## YOUR GOAL:
Print the first line of the data below and every one after it, through the line containing "My Status As", exactly as written.

Recorded data
[Start of Attachment]

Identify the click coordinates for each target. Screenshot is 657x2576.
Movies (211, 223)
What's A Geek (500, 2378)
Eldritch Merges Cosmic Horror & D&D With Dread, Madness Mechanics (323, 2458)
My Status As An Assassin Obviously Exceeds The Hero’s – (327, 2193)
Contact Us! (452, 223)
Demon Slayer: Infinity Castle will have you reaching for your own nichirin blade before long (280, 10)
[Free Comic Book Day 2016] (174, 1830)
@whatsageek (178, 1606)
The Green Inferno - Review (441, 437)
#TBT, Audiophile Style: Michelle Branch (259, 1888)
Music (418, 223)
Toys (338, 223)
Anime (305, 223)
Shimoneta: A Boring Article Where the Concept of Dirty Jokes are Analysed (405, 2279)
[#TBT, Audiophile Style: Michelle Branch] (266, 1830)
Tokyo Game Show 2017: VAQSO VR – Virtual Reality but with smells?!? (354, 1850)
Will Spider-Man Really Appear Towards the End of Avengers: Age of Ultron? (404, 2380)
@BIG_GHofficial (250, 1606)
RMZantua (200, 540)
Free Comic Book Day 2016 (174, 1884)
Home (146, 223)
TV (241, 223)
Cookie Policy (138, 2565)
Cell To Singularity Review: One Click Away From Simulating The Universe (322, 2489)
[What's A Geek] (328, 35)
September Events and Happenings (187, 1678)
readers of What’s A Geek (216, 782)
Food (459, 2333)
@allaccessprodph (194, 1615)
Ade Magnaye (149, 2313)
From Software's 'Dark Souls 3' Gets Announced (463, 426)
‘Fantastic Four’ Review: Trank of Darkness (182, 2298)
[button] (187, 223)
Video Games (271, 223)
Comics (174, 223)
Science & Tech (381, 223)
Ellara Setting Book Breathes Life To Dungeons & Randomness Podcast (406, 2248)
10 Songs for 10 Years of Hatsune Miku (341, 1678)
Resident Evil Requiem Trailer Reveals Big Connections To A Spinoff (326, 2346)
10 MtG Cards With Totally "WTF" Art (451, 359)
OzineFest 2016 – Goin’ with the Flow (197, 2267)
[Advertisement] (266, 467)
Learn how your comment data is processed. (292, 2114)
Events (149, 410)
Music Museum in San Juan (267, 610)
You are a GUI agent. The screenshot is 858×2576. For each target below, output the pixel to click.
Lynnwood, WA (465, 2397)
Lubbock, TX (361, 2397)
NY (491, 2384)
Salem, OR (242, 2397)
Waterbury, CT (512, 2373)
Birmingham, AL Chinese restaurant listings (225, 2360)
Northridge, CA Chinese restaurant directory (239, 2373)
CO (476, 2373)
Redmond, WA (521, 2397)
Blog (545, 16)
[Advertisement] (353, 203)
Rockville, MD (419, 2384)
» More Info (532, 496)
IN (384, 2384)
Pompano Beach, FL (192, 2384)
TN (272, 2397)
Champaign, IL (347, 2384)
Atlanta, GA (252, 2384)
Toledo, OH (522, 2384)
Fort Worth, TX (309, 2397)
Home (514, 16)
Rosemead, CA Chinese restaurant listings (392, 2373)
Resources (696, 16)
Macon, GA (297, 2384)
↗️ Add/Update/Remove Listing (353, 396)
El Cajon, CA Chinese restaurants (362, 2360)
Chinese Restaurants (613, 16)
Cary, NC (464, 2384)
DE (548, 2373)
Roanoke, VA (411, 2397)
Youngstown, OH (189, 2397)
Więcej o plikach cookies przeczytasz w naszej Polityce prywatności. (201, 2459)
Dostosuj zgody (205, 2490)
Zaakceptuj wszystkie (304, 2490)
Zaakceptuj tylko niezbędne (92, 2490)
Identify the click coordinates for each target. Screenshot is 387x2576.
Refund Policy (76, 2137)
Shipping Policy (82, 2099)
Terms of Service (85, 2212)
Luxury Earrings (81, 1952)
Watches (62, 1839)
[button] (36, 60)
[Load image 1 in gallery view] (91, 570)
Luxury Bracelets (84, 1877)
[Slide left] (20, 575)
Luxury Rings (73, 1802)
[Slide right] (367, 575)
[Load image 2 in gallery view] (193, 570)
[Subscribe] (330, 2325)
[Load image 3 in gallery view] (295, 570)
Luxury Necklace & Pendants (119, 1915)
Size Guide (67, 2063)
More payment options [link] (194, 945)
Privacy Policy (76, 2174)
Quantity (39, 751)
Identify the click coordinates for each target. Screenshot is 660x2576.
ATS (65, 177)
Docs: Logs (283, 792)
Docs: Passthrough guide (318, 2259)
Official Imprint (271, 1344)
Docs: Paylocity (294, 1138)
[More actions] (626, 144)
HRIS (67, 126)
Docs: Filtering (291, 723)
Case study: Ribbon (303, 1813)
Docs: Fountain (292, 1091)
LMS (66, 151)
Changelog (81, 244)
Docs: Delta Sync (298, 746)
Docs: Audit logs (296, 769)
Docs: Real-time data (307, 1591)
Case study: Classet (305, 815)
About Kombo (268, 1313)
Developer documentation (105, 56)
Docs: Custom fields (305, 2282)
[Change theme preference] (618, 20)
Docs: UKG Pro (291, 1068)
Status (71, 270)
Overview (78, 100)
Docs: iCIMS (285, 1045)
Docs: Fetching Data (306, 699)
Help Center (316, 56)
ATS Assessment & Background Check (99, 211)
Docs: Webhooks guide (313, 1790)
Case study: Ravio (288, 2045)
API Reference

[End of Attachment]

## WORKED SOLUTION:
Identify the click coordinates for each target. Screenshot is 657x2576.
Movies (211, 223)
What's A Geek (500, 2378)
Eldritch Merges Cosmic Horror & D&D With Dread, Madness Mechanics (323, 2458)
My Status As An Assassin Obviously Exceeds The Hero’s – (327, 2193)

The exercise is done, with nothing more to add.